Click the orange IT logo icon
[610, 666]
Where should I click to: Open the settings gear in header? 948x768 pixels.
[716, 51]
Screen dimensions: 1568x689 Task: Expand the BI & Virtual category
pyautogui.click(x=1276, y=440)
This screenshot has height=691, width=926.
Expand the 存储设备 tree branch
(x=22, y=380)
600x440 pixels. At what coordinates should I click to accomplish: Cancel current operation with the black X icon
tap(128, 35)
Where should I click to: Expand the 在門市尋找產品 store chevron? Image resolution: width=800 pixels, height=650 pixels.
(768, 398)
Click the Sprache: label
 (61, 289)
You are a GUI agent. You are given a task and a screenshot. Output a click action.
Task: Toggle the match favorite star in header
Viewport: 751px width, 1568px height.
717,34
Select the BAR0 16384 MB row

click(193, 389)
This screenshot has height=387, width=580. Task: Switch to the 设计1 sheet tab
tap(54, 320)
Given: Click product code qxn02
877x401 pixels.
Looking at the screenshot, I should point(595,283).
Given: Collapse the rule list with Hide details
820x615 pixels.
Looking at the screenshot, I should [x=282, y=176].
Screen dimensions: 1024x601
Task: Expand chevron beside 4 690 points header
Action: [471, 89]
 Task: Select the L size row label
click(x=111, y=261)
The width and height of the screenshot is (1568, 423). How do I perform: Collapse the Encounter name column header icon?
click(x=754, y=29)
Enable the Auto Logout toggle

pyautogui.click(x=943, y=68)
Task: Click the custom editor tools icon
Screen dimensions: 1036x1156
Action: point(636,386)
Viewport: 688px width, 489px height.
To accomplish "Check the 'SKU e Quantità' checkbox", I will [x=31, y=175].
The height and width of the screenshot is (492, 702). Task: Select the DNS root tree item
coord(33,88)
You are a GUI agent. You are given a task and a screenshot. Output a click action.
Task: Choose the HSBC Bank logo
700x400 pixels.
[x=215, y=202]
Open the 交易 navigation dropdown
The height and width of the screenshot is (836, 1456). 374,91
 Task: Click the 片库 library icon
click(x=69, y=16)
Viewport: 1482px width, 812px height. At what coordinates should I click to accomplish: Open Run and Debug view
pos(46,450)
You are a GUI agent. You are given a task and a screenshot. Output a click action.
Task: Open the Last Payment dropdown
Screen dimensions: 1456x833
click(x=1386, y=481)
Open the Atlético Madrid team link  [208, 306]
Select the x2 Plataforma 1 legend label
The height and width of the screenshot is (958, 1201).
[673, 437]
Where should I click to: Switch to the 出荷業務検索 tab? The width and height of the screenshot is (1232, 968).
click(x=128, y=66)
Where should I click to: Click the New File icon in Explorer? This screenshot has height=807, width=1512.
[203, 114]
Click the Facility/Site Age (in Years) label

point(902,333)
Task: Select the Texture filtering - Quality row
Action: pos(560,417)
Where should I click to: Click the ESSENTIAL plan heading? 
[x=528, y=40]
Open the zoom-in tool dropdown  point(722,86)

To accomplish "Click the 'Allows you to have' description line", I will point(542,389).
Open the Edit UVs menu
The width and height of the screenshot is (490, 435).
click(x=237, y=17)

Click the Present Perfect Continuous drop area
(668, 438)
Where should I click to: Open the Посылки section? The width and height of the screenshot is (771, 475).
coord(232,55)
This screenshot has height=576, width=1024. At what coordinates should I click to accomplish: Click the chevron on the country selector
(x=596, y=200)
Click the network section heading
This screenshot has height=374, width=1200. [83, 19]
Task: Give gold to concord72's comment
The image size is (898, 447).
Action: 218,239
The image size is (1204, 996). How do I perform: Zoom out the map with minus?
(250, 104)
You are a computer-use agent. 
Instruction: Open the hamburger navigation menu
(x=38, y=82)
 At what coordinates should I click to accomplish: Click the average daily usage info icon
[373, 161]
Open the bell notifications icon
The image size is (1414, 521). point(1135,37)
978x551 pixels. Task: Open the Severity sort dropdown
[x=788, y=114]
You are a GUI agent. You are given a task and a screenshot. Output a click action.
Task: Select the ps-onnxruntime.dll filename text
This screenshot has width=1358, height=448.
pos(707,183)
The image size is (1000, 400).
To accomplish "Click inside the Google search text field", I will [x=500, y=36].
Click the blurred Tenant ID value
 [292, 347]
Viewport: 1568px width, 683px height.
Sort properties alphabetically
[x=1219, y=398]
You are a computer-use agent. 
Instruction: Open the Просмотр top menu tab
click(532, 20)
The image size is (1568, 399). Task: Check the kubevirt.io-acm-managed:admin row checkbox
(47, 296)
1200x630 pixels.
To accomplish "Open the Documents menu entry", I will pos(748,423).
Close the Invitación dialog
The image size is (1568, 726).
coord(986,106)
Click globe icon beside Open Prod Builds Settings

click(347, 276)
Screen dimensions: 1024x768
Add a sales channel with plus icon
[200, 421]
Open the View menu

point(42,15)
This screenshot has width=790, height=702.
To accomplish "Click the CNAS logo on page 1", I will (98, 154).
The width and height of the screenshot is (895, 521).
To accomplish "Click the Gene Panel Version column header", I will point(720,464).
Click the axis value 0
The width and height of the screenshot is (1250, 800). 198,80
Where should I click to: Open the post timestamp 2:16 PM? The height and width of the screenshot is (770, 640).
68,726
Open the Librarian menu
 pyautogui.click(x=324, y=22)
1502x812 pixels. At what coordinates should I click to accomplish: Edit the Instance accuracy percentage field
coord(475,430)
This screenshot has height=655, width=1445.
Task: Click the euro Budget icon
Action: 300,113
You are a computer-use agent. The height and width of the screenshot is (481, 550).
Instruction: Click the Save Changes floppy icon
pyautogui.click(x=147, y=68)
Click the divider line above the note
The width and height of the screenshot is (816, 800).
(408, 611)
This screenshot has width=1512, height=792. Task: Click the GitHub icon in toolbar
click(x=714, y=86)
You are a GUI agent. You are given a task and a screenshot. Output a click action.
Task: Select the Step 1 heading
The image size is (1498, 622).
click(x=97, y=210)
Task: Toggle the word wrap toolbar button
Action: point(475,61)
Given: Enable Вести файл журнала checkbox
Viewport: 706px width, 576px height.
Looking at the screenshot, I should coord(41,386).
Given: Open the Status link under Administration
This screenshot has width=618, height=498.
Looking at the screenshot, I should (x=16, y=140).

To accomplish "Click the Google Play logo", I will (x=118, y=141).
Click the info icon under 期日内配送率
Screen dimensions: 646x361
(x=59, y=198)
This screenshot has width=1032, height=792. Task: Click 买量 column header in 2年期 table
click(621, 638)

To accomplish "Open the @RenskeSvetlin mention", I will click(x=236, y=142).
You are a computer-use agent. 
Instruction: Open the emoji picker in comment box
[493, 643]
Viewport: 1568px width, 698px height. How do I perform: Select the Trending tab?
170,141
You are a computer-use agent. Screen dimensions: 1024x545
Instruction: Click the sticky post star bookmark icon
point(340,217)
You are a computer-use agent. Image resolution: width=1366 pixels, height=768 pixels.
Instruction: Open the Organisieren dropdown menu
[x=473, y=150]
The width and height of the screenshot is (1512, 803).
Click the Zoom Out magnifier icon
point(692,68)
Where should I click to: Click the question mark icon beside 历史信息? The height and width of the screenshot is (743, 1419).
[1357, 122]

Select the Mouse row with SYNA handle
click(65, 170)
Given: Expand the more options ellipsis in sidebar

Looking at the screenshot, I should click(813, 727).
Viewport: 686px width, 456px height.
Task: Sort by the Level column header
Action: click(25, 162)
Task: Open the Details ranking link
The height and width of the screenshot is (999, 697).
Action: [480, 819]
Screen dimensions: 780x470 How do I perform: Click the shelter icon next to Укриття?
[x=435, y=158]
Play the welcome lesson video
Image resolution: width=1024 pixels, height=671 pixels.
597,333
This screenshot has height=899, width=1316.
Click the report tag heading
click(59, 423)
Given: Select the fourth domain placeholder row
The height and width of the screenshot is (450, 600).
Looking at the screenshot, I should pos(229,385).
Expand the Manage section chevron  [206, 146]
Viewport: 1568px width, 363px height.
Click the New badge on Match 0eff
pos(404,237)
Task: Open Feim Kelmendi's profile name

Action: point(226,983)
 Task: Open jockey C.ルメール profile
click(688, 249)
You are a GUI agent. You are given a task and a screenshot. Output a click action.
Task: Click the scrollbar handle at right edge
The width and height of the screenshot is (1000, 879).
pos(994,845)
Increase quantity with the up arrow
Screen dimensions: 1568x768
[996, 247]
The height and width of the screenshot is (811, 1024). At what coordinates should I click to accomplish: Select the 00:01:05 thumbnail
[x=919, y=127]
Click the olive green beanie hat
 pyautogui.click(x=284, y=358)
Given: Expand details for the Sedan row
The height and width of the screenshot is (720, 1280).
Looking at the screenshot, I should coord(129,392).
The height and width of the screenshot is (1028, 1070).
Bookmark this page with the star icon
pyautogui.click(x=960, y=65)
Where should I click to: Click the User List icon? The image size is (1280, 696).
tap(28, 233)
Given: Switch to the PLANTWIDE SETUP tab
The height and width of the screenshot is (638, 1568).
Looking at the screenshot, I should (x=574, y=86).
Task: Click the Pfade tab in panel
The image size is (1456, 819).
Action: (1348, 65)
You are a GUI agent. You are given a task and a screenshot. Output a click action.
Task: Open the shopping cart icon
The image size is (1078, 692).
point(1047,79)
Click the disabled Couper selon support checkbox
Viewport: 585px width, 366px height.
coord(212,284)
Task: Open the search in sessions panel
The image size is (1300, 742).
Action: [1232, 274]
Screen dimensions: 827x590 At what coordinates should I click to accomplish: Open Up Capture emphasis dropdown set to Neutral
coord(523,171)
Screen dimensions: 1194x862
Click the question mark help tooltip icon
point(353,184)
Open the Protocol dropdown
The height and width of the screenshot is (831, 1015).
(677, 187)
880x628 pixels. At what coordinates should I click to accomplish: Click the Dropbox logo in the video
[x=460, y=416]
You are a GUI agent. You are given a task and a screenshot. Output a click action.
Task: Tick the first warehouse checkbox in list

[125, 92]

•••••

(Task instructions) Work out how many lines in the listing above hold the word "link", and answer only with that number.

(Answer below) 3